The problem:
What is wanted is an exact copy of the lines from the top of the listing through the line containing "laGiurgiu.ro (460, 2507)".

———

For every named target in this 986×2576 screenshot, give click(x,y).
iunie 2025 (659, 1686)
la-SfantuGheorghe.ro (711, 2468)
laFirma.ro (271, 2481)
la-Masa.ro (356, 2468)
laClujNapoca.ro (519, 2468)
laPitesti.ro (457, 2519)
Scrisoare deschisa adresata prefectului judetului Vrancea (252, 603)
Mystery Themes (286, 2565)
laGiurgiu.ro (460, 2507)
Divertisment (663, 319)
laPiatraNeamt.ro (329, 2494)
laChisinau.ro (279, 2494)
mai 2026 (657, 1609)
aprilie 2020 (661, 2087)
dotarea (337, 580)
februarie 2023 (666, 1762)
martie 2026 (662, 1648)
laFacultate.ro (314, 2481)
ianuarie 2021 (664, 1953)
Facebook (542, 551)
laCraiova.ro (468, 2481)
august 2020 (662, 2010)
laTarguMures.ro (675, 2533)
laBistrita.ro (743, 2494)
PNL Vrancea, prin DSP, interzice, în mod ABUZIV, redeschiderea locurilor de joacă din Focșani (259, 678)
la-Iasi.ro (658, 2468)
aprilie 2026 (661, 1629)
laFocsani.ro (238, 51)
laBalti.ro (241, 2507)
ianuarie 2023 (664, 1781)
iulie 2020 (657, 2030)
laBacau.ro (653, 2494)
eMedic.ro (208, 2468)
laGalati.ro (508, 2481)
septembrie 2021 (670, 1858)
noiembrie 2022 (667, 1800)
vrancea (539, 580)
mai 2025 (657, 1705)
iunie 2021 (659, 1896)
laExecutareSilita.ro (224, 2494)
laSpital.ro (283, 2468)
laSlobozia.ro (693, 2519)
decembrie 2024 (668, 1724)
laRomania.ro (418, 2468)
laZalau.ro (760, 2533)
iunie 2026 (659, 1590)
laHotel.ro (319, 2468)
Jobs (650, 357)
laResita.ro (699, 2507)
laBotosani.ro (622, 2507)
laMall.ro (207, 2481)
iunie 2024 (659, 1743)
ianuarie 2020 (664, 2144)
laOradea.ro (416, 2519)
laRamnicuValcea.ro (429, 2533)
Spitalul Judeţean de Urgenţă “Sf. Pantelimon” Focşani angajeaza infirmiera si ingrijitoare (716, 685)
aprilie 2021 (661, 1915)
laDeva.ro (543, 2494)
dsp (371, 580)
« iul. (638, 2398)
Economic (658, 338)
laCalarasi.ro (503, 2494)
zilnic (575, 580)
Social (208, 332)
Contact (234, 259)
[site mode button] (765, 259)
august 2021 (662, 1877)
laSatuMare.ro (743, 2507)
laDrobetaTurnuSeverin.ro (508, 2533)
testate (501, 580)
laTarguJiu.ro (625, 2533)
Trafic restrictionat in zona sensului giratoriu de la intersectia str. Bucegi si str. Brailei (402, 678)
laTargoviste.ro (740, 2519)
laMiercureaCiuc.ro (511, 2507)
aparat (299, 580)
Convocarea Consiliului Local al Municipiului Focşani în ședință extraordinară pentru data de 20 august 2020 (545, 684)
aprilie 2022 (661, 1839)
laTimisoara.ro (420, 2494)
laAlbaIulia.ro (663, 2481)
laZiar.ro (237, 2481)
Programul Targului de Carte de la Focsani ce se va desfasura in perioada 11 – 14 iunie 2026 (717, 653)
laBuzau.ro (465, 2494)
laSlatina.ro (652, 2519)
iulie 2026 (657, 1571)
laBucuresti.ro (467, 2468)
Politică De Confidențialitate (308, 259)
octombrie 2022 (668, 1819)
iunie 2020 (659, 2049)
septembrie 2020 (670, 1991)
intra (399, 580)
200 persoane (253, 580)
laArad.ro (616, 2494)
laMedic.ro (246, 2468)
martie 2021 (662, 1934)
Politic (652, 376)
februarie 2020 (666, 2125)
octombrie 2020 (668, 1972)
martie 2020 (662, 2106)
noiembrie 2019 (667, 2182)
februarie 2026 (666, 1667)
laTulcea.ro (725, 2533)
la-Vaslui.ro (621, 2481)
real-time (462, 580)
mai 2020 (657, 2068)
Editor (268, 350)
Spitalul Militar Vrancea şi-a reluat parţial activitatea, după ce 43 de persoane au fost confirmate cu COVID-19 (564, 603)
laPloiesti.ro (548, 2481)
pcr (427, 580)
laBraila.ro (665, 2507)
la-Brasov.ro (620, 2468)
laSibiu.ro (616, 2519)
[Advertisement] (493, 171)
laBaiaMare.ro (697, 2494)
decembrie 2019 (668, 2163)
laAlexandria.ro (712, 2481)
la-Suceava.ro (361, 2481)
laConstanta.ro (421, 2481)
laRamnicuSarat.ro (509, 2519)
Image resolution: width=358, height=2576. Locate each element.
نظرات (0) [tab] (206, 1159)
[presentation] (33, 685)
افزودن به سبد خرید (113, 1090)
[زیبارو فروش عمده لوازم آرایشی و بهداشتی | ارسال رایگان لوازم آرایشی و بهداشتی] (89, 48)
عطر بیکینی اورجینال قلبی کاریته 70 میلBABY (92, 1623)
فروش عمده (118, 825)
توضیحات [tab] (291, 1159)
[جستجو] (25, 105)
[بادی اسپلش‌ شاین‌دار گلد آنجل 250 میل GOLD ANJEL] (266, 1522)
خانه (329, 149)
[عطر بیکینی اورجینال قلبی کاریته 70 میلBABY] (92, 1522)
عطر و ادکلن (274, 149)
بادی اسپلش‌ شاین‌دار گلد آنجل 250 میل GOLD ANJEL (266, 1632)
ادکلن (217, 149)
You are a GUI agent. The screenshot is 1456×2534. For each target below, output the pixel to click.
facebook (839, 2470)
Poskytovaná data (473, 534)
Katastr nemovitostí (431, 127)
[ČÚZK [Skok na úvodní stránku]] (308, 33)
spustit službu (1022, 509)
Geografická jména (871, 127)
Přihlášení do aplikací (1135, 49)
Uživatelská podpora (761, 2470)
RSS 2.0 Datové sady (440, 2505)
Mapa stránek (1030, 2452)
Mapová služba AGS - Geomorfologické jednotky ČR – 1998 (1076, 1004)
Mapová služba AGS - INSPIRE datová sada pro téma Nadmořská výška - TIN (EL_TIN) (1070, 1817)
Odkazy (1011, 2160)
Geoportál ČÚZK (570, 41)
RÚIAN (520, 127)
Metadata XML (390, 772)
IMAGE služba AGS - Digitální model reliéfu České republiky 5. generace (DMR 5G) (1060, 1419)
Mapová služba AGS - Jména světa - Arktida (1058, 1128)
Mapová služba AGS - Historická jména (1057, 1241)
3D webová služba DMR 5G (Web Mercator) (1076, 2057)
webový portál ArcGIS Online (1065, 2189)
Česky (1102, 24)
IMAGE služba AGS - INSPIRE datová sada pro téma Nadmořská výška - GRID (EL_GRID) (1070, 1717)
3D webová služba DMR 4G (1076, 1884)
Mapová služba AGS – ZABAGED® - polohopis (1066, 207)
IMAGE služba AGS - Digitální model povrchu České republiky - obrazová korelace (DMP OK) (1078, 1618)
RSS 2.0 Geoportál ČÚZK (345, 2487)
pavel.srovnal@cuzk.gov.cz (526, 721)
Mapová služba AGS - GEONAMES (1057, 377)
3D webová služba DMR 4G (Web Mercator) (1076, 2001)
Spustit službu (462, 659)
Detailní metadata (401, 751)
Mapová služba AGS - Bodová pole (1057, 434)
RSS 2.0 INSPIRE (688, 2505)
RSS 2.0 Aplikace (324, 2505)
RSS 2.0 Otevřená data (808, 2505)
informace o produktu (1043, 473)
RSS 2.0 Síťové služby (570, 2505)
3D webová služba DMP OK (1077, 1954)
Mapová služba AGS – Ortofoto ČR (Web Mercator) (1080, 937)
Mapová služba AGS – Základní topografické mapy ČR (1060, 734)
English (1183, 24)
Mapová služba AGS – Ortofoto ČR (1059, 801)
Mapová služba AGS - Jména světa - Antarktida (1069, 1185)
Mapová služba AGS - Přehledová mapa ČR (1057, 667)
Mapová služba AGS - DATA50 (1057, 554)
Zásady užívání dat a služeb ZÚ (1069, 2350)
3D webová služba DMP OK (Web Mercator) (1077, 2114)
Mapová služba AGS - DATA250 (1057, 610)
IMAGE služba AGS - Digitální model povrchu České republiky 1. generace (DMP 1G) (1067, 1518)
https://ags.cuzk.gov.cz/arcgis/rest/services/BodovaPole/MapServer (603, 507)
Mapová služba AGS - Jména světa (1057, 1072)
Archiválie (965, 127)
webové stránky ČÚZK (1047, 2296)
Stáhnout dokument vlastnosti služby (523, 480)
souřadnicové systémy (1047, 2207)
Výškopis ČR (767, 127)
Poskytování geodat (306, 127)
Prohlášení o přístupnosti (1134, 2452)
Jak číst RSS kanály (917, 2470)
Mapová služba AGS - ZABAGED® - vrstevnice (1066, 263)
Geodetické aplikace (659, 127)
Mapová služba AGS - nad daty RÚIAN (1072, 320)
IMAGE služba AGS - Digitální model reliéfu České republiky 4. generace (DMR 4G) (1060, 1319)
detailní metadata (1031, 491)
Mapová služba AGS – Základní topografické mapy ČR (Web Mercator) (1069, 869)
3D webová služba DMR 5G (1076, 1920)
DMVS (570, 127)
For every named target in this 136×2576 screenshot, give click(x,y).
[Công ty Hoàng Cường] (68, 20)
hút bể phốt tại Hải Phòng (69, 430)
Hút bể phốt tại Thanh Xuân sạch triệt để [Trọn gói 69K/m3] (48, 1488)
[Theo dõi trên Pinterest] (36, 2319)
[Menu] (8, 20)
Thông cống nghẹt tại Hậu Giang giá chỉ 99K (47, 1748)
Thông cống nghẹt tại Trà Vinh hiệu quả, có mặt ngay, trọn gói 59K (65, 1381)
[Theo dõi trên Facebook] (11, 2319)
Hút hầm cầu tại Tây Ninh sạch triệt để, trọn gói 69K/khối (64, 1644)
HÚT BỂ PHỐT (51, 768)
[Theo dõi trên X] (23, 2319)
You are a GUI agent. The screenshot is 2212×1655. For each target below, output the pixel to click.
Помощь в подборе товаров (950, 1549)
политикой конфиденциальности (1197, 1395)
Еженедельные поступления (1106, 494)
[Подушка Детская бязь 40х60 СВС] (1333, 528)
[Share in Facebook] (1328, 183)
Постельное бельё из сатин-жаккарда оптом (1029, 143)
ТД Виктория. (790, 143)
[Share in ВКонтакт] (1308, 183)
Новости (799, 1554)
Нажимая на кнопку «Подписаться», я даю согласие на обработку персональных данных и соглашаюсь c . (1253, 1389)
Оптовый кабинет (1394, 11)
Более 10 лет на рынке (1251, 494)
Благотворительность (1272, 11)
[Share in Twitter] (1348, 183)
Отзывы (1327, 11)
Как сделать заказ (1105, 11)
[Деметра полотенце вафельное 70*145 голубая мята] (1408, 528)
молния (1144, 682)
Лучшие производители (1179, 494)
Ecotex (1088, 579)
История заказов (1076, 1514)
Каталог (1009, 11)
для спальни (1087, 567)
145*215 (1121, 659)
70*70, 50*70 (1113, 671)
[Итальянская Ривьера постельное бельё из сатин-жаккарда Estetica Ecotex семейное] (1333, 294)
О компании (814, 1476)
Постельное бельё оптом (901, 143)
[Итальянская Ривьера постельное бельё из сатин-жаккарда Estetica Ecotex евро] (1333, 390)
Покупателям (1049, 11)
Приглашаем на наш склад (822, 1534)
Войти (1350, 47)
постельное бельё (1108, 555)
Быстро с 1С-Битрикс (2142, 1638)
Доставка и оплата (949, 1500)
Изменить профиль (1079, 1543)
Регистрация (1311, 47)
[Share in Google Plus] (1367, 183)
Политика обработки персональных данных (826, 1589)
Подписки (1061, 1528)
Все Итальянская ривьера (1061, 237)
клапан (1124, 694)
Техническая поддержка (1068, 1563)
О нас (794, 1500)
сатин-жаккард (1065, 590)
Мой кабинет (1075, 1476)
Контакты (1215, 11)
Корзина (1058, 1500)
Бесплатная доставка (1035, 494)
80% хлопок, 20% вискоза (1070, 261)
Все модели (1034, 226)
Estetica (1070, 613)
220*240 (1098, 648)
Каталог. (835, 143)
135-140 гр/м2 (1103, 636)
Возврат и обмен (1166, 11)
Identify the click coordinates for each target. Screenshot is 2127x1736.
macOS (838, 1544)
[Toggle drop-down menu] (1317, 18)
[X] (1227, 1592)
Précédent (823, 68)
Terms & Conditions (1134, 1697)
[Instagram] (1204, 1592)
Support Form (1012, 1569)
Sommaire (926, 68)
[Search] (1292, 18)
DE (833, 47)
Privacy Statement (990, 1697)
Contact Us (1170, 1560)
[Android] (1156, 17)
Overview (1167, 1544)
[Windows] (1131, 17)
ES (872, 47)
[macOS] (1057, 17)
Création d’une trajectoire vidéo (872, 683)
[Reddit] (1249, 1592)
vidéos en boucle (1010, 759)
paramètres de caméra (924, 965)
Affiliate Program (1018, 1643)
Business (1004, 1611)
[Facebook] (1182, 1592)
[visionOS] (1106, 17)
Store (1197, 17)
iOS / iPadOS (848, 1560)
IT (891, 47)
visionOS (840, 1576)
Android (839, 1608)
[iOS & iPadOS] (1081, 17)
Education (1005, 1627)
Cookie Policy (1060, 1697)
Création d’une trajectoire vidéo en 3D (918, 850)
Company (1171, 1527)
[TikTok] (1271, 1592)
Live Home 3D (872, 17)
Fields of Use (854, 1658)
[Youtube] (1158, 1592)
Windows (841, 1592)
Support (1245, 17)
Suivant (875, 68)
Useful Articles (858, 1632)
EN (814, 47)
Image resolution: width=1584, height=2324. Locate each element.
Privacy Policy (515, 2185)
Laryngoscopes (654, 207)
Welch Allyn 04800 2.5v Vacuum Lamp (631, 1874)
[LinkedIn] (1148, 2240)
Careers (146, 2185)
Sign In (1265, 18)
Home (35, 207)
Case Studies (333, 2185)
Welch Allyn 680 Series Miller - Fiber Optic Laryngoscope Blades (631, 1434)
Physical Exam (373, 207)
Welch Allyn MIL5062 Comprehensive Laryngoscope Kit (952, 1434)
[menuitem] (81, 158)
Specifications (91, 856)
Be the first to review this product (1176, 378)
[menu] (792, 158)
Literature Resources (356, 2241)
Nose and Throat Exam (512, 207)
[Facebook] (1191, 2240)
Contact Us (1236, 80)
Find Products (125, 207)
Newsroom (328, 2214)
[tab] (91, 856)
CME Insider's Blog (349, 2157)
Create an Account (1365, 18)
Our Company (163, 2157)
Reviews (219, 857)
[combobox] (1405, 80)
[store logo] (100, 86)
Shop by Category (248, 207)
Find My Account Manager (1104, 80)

———

Response:
For every named target in this 986×2576 screenshot, give click(x,y).
iunie 2025 (659, 1686)
la-SfantuGheorghe.ro (711, 2468)
laFirma.ro (271, 2481)
la-Masa.ro (356, 2468)
laClujNapoca.ro (519, 2468)
laPitesti.ro (457, 2519)
Scrisoare deschisa adresata prefectului judetului Vrancea (252, 603)
Mystery Themes (286, 2565)
laGiurgiu.ro (460, 2507)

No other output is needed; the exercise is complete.